激光强化后7050凹槽铝板的残余应力分布规律研究 -- 西北工业大学学报,2019,37(4):643-649

	论文:2019,Vol:37,Issue(4):643-649
	引用本文：
	杜永, 马玉娥, 苟磊, 郭超, 李博, 李钢. 激光强化后7050凹槽铝板的残余应力分布规律研究[J]. 西北工业大学学报
	DU Yong, MA Yu'e, GOU Lei, GUO Chao, LI Bo, LI Gang. Study on Residual Stress Distribution of 7050 Aluminum Sheet with Groove after Laser Shock Peening[J]. Northwestern polytechnical university

激光强化后7050凹槽铝板的残余应力分布规律研究

杜永¹, 马玉娥¹, 苟磊¹, 郭超², 李博², 李钢²

1. 西北工业大学航空学院, 陕西西安 710072;
2. 航空工业第一飞机设计研究院, 陕西西安 710089

摘要:

为了研究激光冲击强化后7050-T7451凹槽铝板残余应力场分布，测量了冲击后凹槽的残余应力分布规律：从凹槽中心到凹槽边缘，残余应力逐渐减小；在凹槽边缘底边处取最小值；然后沿凹槽边缘上升而增大，表面残余应力在凹槽曲面底边处取到最小值。采用ABAQUS有限元软件建立凹槽铝板的三维有限元模型，利用VDLOAD子程序施加载荷，进行数值分析得到了激光喷丸后残余应力分布并与试验测量结果对比，符合较好；然后研究了不同激光参数对凹槽铝板残余应力场的影响规律。结果表明：随着激光功率密度从0.84 GW/cm²增加到5.29 GW/cm²，残余应力先减小后增加，激光功率密度为3.06 GW/cm²时达到最小值-230 MPa；随着光斑直径从4 mm增加到6 mm，残余应力由-214 MPa增加至-30 MPa；随着激光脉宽从10 ns增加到40 ns，残余应力由-21 MPa减小至-288 MPa，残余压应力层深度逐渐增加；表面残余应力的最小值在凹槽曲面处取得。

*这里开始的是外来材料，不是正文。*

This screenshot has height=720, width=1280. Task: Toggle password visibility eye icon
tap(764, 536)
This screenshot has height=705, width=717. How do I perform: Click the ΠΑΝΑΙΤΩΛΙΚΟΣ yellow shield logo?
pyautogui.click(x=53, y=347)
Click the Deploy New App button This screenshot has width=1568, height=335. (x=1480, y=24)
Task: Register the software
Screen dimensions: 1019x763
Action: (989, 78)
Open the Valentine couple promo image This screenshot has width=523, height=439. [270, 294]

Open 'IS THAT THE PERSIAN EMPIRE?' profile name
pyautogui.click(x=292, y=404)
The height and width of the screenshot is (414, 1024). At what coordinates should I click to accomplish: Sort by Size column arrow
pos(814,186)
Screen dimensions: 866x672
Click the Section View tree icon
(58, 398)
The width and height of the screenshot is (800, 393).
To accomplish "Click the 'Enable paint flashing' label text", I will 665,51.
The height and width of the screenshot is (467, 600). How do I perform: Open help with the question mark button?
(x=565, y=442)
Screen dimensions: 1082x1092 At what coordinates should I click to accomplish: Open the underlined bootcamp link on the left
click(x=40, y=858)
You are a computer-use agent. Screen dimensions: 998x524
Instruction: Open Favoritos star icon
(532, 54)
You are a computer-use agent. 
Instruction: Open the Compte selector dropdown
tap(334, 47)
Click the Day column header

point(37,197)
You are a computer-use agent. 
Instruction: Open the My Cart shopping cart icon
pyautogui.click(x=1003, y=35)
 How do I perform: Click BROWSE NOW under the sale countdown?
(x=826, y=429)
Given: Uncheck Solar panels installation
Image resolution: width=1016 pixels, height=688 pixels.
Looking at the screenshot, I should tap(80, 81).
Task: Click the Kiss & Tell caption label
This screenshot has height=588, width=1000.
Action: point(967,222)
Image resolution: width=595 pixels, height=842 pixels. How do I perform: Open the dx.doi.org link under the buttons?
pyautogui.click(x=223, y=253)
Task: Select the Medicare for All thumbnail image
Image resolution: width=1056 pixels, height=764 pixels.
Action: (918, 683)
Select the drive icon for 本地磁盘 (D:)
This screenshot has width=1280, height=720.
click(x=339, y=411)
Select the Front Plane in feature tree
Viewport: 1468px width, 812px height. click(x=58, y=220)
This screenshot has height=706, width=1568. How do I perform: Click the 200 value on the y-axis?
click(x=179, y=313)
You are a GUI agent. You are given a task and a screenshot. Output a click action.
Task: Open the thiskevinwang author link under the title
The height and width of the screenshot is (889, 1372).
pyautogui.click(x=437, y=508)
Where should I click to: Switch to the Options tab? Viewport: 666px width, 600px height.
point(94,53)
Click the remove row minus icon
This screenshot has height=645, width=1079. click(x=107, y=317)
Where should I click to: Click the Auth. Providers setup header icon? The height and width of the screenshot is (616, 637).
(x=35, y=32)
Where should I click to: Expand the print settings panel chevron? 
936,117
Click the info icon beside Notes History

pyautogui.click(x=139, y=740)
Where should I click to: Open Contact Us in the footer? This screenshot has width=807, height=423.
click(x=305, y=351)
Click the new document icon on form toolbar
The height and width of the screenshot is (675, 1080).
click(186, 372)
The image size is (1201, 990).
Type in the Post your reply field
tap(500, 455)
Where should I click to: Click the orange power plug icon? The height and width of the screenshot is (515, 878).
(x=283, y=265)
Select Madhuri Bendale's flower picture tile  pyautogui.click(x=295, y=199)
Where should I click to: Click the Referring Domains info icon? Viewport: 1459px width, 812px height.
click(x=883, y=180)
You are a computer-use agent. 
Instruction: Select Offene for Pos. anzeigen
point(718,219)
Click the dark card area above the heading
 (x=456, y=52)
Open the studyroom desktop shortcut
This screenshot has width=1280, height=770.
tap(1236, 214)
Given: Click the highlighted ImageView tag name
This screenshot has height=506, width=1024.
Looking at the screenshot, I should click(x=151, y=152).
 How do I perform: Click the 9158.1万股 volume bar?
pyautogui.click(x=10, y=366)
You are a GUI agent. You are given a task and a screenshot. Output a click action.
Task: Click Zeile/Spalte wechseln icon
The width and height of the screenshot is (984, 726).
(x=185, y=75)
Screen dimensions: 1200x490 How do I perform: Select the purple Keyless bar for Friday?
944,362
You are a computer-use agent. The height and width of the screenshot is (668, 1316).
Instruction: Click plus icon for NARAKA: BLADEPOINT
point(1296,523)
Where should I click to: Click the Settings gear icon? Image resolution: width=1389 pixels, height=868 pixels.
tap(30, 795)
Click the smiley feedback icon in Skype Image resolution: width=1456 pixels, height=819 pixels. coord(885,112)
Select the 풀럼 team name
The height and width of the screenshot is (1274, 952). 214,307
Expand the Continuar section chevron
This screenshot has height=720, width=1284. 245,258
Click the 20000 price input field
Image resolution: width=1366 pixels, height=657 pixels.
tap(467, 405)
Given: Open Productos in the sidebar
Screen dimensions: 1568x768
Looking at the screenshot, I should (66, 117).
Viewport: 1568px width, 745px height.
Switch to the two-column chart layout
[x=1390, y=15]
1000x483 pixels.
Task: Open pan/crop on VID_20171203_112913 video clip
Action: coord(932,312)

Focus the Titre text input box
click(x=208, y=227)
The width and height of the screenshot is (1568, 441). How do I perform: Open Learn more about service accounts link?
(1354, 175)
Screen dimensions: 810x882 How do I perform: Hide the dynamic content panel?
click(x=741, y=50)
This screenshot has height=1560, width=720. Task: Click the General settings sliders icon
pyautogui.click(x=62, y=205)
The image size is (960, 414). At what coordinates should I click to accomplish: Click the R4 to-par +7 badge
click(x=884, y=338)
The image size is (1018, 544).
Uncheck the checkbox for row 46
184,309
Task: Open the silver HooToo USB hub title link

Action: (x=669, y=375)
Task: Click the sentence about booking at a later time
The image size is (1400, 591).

关键词: 激光强化 7050-T7451铝板凹槽残余应力激光强化参数

Study on Residual Stress Distribution of 7050 Aluminum Sheet with Groove after Laser Shock Peening

DU Yong¹, MA Yu'e¹, GOU Lei¹, GUO Chao², LI Bo², LI Gang²

1. School of Aeronautics, Northwestern Polytechnical University, Xi'an 710072, China;
2. AVIC The First Aircraft Institute, Xi'an 710089, China

Abstract:

In order to study the residual stress profile of 7050-T7451 aluminum sheet with groove after laser shock peening (LSP), the residual stress distribution was measured. It is shown that the residual stress decreases gradually from the center to the edge of groove; and then there is the minimum value at the edge of the groove bottom surface. By using ABAQUS software to establish three-dimensional finite element model for 7050 aluminum sheet with groove, and the load was applied by VDLOAD subroutine. The finite element analysis was performed and the analysis results were compared with the experimental measurements, in which the both the results agree with each other very well. And then the residual stress distribution of the sheet was analyzed after laser shock peening under different laser processing parameters. It is shown that the residual stress decreases firstly and then increases with the rise of laser power density from 0.84 GW/cm² to 5.29 GW/cm². And the residual stress obtains the minimum value -230 MPa at the laser power density of 3.06 GW/cm². With the increasing of spot diameter from 4 mm to 6 mm, the residual stress increased from -214 MPa to -30 MPa. With the increasing of laser pulse width from 10 ns to 40 ns, the residual stress decreased from -21 MPa to -288 MPa; and the depth of the compressive residual stress increased too. For all simulations under different LSP parameters, the minimum surface residual stress achieved at the bottom surface of the groove as well.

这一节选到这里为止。